> [SET EXERCISE] Reproduce the turnpike exhibit review word for word, from "Created by the" up to and including "co-producer and artist.".

--- START DOCUMENT PASSAGE ---

Created by the New Jersey Historical Society in conjunction with the American Social History Project. Janet Rassweiler, project director; Ellen M. Snyder-Grenier, online exhibition curator; Pennee Bender, producer; Andrea Ades Vasquez, co-producer and designer; Joshua Brown, co-producer and artist.
Reviewed Nov. 10–11, 2003.

For those who know the state mainly by driving through it, the New Jersey Turnpike is New Jersey, a fact not always appreciated by natives. This online exhibit, created to commemorate the fiftieth anniversary of the highway’s opening in 1951, demonstrates the turnpike’s place in local identity as well. It is not just the old joke, which opens the exhibit, “What exit are you from?,” that matters. The turnpike, by inspiring popular culture and influencing social relations as well as creating a distinct landscape, has had a powerful influence in shaping New Jersey’s sense of itself.

--- END DOCUMENT PASSAGE ---
--- START DATA PROVIDED ---

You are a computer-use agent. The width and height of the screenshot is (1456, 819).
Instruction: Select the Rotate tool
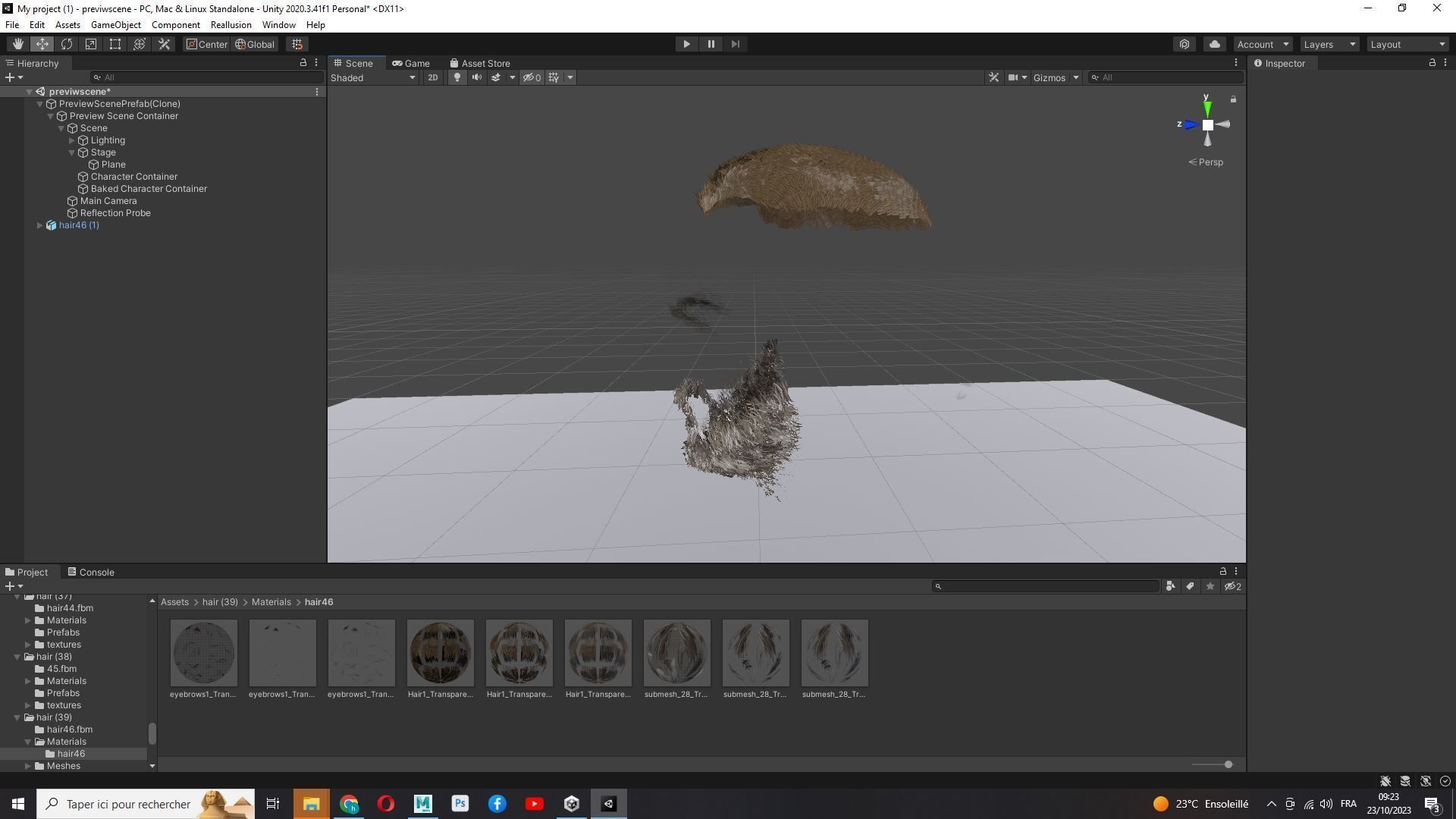pyautogui.click(x=67, y=44)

--- END DATA PROVIDED ---

> [SOLUTION]
Created by the New Jersey Historical Society in conjunction with the American Social History Project. Janet Rassweiler, project director; Ellen M. Snyder-Grenier, online exhibition curator; Pennee Bender, producer; Andrea Ades Vasquez, co-producer and designer; Joshua Brown, co-producer and artist.